(Entries taken from a collection)
------

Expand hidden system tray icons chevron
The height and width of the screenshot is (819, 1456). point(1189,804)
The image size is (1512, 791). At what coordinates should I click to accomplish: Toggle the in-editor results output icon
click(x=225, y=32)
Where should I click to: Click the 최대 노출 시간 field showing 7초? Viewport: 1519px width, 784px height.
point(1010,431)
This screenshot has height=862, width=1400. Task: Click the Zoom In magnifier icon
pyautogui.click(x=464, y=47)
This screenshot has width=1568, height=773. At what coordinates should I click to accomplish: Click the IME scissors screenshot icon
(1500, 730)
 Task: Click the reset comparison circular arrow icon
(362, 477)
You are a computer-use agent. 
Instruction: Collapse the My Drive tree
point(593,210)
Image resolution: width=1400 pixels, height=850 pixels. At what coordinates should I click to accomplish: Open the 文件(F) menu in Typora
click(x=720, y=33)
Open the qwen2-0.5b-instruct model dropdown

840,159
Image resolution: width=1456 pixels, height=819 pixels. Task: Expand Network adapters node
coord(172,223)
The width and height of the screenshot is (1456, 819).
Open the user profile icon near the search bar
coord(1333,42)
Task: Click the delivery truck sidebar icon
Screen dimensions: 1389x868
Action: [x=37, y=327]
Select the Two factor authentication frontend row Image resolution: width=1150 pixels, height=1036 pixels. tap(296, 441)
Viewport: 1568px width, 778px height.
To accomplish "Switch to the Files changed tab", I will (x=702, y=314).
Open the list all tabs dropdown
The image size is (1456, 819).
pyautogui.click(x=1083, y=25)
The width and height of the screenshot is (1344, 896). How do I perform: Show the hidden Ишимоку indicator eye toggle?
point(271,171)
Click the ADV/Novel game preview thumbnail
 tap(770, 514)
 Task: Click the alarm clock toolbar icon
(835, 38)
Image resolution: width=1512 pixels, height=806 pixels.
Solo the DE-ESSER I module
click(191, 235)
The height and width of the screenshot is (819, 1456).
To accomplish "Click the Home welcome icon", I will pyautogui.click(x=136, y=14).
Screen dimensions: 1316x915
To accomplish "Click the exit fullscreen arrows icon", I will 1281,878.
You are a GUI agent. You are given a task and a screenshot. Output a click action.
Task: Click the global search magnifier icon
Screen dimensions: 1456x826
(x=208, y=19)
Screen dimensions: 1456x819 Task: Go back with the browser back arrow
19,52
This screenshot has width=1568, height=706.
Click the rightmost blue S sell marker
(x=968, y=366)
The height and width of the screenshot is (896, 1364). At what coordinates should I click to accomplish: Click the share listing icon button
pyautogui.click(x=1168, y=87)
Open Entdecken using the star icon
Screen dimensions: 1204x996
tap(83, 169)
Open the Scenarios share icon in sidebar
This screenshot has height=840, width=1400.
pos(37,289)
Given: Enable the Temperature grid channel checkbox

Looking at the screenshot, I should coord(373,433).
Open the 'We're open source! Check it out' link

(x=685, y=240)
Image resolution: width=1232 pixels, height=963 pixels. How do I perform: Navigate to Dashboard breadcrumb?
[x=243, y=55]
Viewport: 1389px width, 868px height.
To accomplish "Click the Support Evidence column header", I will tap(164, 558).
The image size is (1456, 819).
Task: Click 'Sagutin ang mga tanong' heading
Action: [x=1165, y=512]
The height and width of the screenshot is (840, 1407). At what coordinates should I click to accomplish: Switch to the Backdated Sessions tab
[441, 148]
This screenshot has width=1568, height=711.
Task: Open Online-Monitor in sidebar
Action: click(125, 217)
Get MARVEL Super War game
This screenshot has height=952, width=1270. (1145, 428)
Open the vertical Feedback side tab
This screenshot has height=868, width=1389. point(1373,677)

------

DESCRIPTION OF THE TASK
Extract from the records above the lines from the one containing "Click the ADV/Novel game preview thumbnail" to the one containing "Screen dimensions: 1316x915", both lines included, exactly as they appear and with nothing else.

REPLY TO THE TASK
Click the ADV/Novel game preview thumbnail
 tap(770, 514)
 Task: Click the alarm clock toolbar icon
(835, 38)
Image resolution: width=1512 pixels, height=806 pixels.
Solo the DE-ESSER I module
click(191, 235)
The height and width of the screenshot is (819, 1456).
To accomplish "Click the Home welcome icon", I will pyautogui.click(x=136, y=14).
Screen dimensions: 1316x915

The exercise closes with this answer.